Pourquoi ces carnages sanglants, ces multitudes armées? A quoi bon avoir été Hannibal, Bonaparte ou Gallifet, la gloire n'est-elle pas une vaine apparence, et si la Terre doit aussi mourir, pourquoi avoir un nom fameux si tout doit un jour être ignoré ?
Pourquoi tant d'efforts en Pyrotechnie, mécanique, Astronomie ? Pourquoi tant de fatigues et d'heures passées à pencher son front pâli sur des livres pour y puiser une éducation dénaturée, si un jour, la Terre doit être glacée comme une tombe et roulée dans le Gouffre de l'oubli ?
Pourquoi ces mines profondes tombeaux sinistres, rôtisseries de chair humaine, ces machines monstres, ces grandes usines, véritables abattoirs, affreux bagnes dont chaque maille des chaînes sont autant de pointes de feu pour les forçats qui y peinent ? Pourquoi ces cathédrales, ces prisons, ces palais, ces casernes, ces monastères, lieux dégoûtants où s'étalent des crimes honteux et des moeurs de nature bestiale, production morale des Loyola, ainsi que les églises et tous ces édifices dont chaque assise est marquée de la mort d'un prolétaire ? De même que ce répugnant appareil de Rigault, dissolvant le minerai d'or et autres corps, qui décomposés forment des toxiques, pourquoi cet or, filament de la corruption, fouet brutal cinglant la misère ? Pourquoi ces parures, ces bijoux, ces pierreries, pièges toujours tendus pour l'avilissement des consciences, tout ce luxe inutile forgé de tant de douleurs et de misères, si un jour la fournaise que notre planète renferme dans ses flancs réduit la Terre en cendres et laissant ses cendres dans un tourbillon impétueux en toutes les directions à travers l'espace et qu'il ne reste plus une seule voix pour dire « Ici était Paris, là était Alexandrie ". Partout la mort, la mort qui aura étendu son linceul venant d'ensevelir un monde dans ce vaste infini ? Répondez savants ! Répondez dirigeants!

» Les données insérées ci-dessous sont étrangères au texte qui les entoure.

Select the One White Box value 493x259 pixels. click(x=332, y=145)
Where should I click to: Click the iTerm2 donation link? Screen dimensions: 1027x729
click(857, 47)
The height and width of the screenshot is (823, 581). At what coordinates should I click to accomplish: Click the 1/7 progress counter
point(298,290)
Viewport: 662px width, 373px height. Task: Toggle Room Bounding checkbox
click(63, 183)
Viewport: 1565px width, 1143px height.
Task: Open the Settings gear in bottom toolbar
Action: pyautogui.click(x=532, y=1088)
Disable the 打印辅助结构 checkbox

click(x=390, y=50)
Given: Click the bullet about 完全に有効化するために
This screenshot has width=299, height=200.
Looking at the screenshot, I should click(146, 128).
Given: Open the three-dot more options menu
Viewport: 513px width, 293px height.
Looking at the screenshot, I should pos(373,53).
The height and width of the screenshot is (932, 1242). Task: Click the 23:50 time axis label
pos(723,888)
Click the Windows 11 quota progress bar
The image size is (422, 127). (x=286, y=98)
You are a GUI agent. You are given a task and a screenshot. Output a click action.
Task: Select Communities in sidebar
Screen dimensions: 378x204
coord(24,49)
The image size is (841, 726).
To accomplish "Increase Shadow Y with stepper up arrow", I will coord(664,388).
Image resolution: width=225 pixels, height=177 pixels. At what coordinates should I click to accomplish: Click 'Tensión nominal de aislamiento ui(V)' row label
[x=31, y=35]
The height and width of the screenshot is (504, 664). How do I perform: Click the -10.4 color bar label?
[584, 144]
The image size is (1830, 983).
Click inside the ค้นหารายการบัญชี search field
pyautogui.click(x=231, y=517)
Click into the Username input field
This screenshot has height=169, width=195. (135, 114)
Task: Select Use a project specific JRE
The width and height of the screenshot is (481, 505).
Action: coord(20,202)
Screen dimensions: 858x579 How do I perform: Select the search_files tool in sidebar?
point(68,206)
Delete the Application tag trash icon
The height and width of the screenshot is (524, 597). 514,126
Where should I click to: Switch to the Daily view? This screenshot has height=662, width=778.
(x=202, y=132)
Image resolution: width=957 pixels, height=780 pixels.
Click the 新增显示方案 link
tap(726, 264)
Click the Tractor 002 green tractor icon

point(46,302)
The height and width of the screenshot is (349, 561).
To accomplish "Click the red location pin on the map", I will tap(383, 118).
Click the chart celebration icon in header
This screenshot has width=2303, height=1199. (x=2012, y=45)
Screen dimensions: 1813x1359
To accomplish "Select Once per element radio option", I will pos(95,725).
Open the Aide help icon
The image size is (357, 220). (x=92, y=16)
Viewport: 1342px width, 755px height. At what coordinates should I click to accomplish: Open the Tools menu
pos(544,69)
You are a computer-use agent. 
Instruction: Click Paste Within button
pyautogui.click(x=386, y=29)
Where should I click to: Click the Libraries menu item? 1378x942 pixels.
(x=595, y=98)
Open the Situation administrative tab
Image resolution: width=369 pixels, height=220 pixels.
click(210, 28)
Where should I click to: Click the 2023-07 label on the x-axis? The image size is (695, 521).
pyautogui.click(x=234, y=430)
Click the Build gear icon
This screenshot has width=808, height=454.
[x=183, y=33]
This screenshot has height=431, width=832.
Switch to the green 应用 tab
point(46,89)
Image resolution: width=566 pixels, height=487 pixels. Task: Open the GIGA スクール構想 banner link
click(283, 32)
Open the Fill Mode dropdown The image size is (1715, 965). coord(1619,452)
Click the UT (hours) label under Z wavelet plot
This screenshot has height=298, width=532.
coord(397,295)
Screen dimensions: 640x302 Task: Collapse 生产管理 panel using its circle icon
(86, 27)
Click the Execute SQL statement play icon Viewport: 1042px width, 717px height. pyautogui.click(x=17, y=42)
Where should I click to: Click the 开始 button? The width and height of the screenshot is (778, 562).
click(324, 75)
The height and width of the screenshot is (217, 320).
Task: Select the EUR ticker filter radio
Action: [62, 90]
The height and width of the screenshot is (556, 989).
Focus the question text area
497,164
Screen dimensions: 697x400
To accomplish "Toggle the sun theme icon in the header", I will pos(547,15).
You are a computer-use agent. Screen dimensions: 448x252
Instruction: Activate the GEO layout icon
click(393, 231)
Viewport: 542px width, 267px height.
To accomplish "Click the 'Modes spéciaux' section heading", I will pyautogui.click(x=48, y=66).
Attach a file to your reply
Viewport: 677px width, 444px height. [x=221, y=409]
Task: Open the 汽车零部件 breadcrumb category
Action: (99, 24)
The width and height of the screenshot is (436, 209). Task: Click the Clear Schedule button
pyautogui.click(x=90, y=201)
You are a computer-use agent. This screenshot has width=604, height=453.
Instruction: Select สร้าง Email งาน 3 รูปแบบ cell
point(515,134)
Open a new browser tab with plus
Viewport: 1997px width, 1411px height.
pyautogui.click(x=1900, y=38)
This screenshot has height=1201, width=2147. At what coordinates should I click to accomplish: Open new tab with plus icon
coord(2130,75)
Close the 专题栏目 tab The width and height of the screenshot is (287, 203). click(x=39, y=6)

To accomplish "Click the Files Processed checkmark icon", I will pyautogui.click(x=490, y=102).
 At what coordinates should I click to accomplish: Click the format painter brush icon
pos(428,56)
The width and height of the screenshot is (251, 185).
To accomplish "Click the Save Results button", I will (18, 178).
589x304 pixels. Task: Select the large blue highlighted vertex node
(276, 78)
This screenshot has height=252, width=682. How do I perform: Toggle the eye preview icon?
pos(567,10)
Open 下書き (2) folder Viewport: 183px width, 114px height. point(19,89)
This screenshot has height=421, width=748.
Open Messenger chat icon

Répondez tyrans assassins !
D'aujourd'hui à l'époque où l'humanité poussera son dernier râle, cette race humaine ne doit pas continuer à former une aussi terrible hécatombe ; tout est à recommencer sur de nouveaux aspects, qu'elle s'élance sur le chemin qui conduit à une existence naturelle et dans les conditions d'affinités où la force des temps a fait l'homme de nos jours, et là sera la planche ce salut.
Quand un membre est gangréné, on l'ampute, la civilisation est pourrie comme un vieux fumier, qu'on ne l'enterre pas, elle empoisonnerait la Terre il vaudrait mieux l'incinérer.
Honoré Bigot.
LA NOUVELLE HUMANITE, n°11-12-13, février 1897.